[SOURCE INFORMATION Boundary: Start]
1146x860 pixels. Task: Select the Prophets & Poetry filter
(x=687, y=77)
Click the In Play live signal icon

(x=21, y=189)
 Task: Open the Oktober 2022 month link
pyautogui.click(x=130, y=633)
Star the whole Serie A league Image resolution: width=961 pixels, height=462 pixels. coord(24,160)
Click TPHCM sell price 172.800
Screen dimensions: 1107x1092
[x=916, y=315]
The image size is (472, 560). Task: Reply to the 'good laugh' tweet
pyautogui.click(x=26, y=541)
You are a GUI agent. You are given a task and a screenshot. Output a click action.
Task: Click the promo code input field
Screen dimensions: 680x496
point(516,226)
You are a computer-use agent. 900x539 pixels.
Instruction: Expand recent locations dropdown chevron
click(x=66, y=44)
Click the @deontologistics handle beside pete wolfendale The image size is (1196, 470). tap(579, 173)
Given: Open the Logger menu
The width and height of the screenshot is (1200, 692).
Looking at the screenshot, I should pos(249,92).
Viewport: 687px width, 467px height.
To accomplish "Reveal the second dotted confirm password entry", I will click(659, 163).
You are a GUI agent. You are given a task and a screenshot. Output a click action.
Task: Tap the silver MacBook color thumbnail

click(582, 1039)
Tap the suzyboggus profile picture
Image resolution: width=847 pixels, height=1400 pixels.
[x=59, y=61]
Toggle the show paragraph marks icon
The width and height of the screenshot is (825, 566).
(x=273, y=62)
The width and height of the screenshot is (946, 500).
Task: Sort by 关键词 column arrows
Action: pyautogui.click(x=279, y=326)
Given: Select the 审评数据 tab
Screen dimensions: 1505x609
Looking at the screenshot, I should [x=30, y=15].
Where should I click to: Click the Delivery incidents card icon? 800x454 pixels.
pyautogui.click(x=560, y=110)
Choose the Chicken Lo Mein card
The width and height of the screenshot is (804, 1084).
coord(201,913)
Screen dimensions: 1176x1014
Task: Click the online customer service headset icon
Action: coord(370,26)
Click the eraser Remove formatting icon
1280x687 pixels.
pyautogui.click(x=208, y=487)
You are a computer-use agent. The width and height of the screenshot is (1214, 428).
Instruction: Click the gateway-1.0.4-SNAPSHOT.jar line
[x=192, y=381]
[SOURCE INFORMATION Boundary: End]
### WHAT YOU WILL DO
Please output every record, keeping each line exact.

### WRITTEN ANSWER
1146x860 pixels. Task: Select the Prophets & Poetry filter
(x=687, y=77)
Click the In Play live signal icon

(x=21, y=189)
 Task: Open the Oktober 2022 month link
pyautogui.click(x=130, y=633)
Star the whole Serie A league Image resolution: width=961 pixels, height=462 pixels. coord(24,160)
Click TPHCM sell price 172.800
Screen dimensions: 1107x1092
[x=916, y=315]
The image size is (472, 560). Task: Reply to the 'good laugh' tweet
pyautogui.click(x=26, y=541)
You are a GUI agent. You are given a task and a screenshot. Output a click action.
Task: Click the promo code input field
Screen dimensions: 680x496
point(516,226)
You are a computer-use agent. 900x539 pixels.
Instruction: Expand recent locations dropdown chevron
click(x=66, y=44)
Click the @deontologistics handle beside pete wolfendale The image size is (1196, 470). tap(579, 173)
Given: Open the Logger menu
The width and height of the screenshot is (1200, 692).
Looking at the screenshot, I should pos(249,92).
Viewport: 687px width, 467px height.
To accomplish "Reveal the second dotted confirm password entry", I will click(659, 163).
You are a GUI agent. You are given a task and a screenshot. Output a click action.
Task: Tap the silver MacBook color thumbnail

click(582, 1039)
Tap the suzyboggus profile picture
Image resolution: width=847 pixels, height=1400 pixels.
[x=59, y=61]
Toggle the show paragraph marks icon
The width and height of the screenshot is (825, 566).
(x=273, y=62)
The width and height of the screenshot is (946, 500).
Task: Sort by 关键词 column arrows
Action: pyautogui.click(x=279, y=326)
Given: Select the 审评数据 tab
Screen dimensions: 1505x609
Looking at the screenshot, I should [x=30, y=15].
Where should I click to: Click the Delivery incidents card icon? 800x454 pixels.
pyautogui.click(x=560, y=110)
Choose the Chicken Lo Mein card
The width and height of the screenshot is (804, 1084).
coord(201,913)
Screen dimensions: 1176x1014
Task: Click the online customer service headset icon
Action: coord(370,26)
Click the eraser Remove formatting icon
1280x687 pixels.
pyautogui.click(x=208, y=487)
You are a computer-use agent. The width and height of the screenshot is (1214, 428).
Instruction: Click the gateway-1.0.4-SNAPSHOT.jar line
[x=192, y=381]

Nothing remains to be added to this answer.